◆ **Exercise instructions**
In the data, from the line with "9% value label" through the end of the data, switch "category label" to "option label" and give those lines again with nothing else changed. Leave the pictures out of your answer.

◆ **Supplied data**

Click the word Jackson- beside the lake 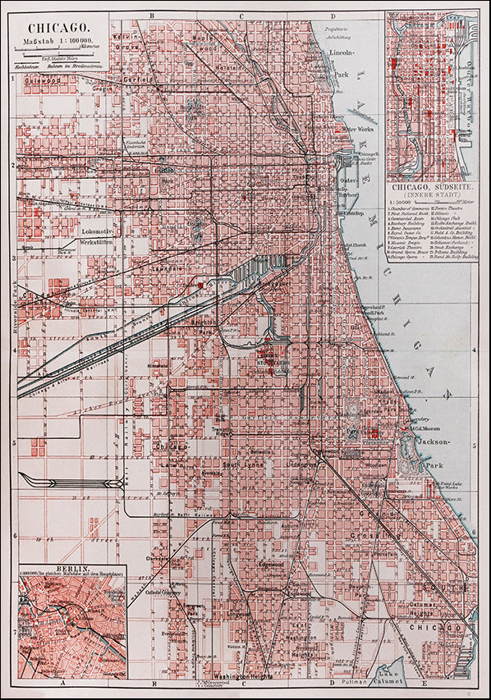(435, 442)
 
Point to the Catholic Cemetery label (160, 591)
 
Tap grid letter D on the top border (333, 16)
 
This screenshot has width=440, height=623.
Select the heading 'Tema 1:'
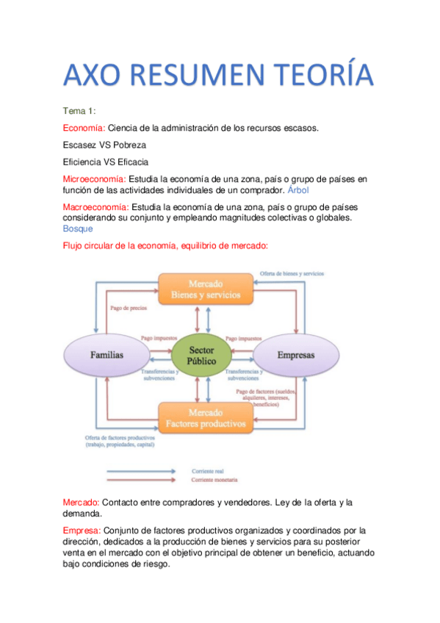(79, 111)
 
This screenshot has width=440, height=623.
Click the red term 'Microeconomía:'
(95, 179)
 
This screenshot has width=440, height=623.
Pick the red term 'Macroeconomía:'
(95, 207)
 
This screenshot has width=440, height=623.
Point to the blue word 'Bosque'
(78, 228)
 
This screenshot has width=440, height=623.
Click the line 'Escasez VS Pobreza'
(104, 145)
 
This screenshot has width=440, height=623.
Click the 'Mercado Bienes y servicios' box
(206, 289)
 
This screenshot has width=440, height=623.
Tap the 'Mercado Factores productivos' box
(206, 418)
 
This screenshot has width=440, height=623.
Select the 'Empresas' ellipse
(295, 355)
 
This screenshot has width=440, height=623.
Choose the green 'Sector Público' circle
(201, 356)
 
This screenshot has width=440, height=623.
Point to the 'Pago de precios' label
(127, 309)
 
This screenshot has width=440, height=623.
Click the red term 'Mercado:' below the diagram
(82, 503)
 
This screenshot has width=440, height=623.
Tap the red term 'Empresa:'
(82, 530)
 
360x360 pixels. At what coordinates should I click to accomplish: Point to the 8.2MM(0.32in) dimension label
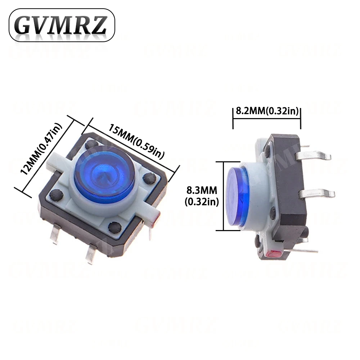pyautogui.click(x=267, y=111)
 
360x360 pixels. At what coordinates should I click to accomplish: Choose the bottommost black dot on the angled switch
pyautogui.click(x=115, y=227)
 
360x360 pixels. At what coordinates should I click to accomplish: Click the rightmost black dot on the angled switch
pyautogui.click(x=148, y=177)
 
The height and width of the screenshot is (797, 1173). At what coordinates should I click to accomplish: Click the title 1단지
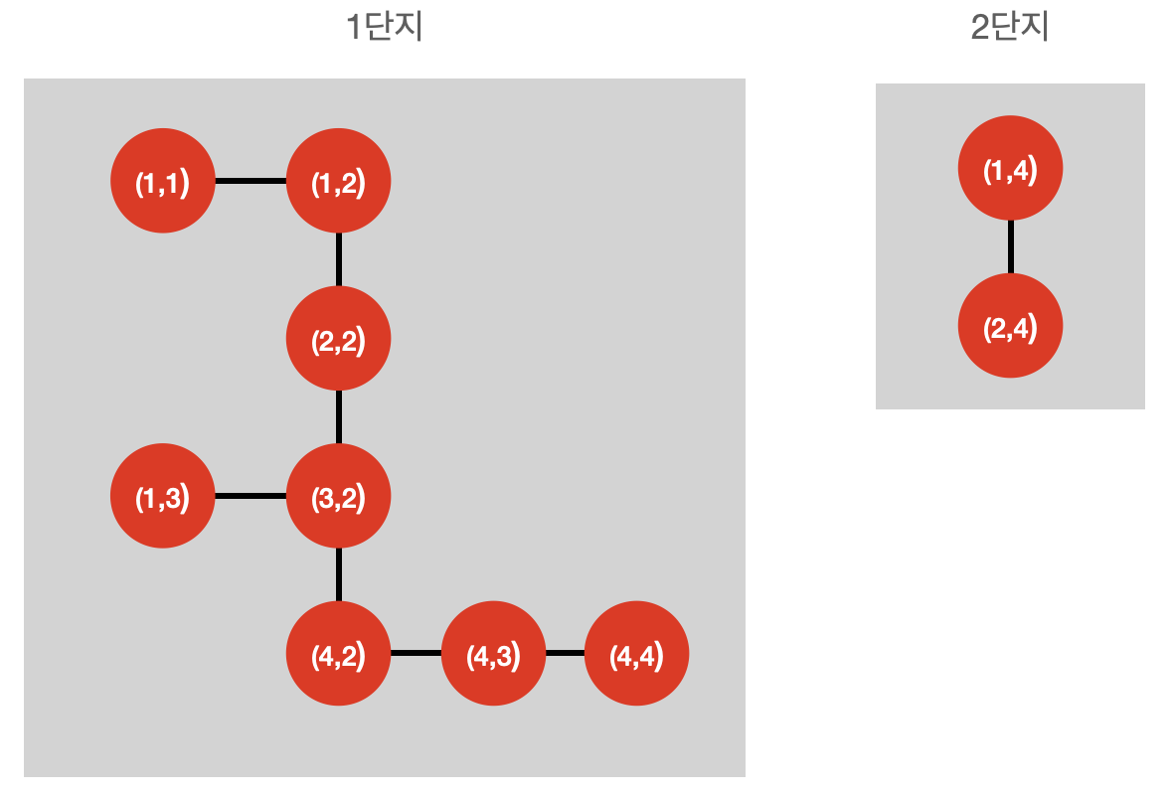pos(384,28)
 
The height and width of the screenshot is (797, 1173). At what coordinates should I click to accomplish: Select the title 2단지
pos(1010,28)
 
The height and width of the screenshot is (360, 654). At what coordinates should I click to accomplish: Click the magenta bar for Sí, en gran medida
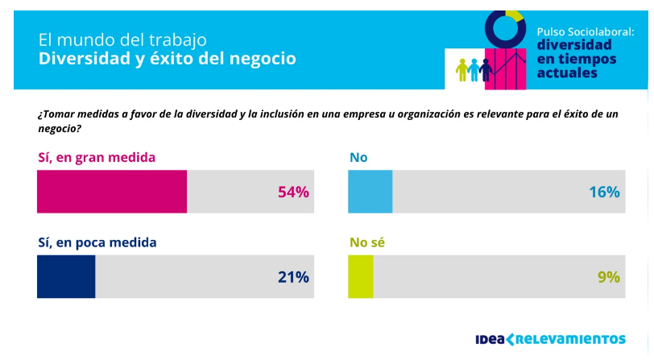coord(112,192)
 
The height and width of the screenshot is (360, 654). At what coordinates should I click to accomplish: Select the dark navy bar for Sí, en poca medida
coord(66,276)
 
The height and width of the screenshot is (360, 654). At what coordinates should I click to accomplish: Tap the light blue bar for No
coord(370,192)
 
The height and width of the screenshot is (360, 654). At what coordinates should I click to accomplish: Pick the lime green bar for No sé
coord(360,276)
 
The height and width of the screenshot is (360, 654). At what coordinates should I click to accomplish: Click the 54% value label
coord(293,192)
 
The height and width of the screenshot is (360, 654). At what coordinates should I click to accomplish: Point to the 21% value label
coord(293,277)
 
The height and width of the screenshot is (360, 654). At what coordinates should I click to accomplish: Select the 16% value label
coord(604,192)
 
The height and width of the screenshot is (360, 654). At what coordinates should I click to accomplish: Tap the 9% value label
coord(609,277)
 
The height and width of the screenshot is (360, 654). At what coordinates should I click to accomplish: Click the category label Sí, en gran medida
coord(96,157)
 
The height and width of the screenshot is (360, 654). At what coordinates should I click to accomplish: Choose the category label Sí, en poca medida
coord(97,242)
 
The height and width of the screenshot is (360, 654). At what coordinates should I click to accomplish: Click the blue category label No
coord(358,157)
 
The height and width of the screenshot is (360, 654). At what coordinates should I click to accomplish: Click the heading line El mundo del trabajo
coord(122,39)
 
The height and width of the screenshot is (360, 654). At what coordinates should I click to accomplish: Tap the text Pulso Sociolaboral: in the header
coord(586,31)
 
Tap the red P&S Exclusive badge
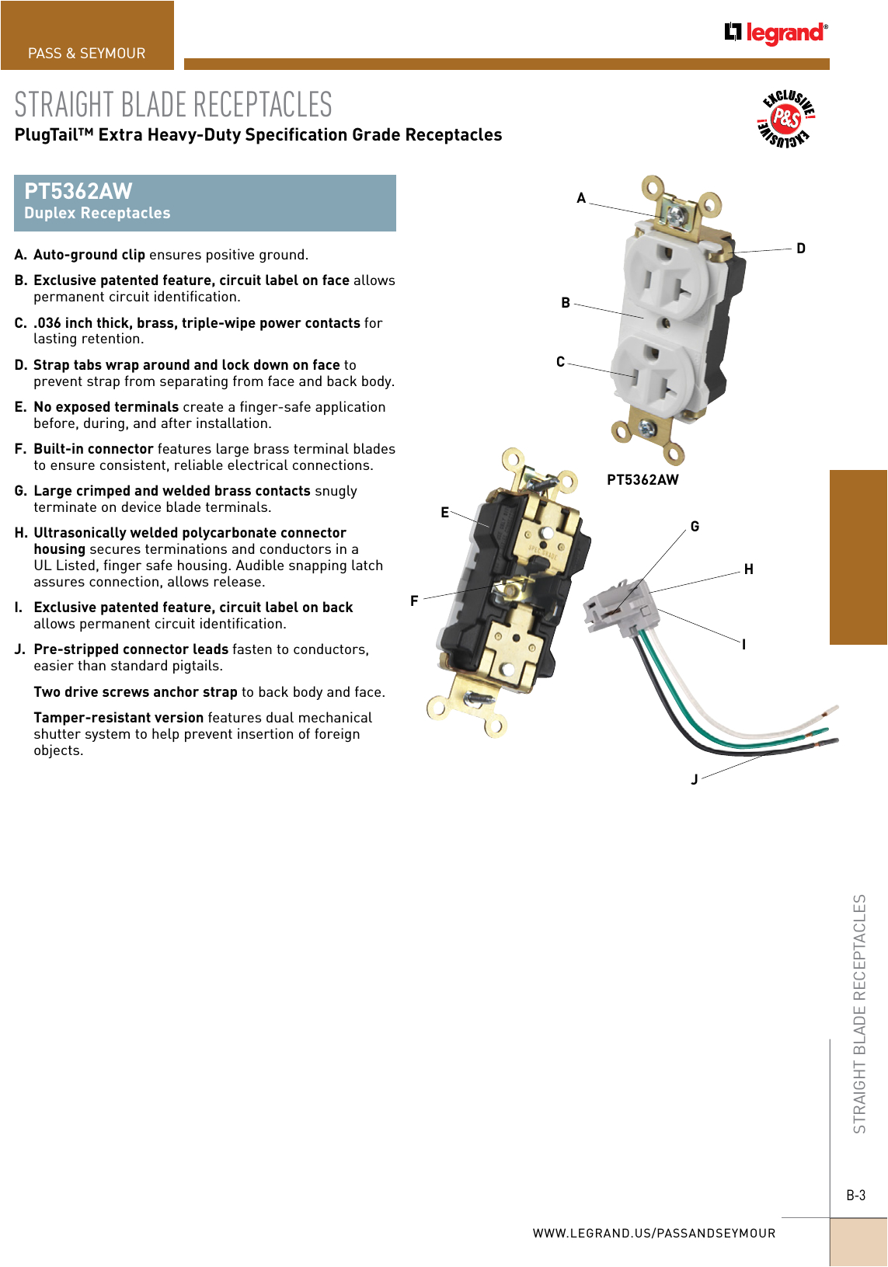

◆ **Task solution**
The height and width of the screenshot is (360, 654). At what coordinates should I click to accomplish: Tap the 9% value label
coord(609,277)
 
The height and width of the screenshot is (360, 654). At what coordinates should I click to accomplish: Click the option label Sí, en gran medida
coord(96,157)
 
The height and width of the screenshot is (360, 654). At what coordinates should I click to accomplish: Choose the option label Sí, en poca medida
coord(97,242)
 
The height and width of the screenshot is (360, 654). At what coordinates should I click to accomplish: Click the blue option label No
coord(358,157)
 
The height and width of the screenshot is (360, 654). At what coordinates should I click to accomplish: Click the heading line El mundo del trabajo
coord(122,39)
 
The height and width of the screenshot is (360, 654). At what coordinates should I click to accomplish: Tap the text Pulso Sociolaboral: in the header
coord(586,31)
 
Tap the red P&S Exclusive badge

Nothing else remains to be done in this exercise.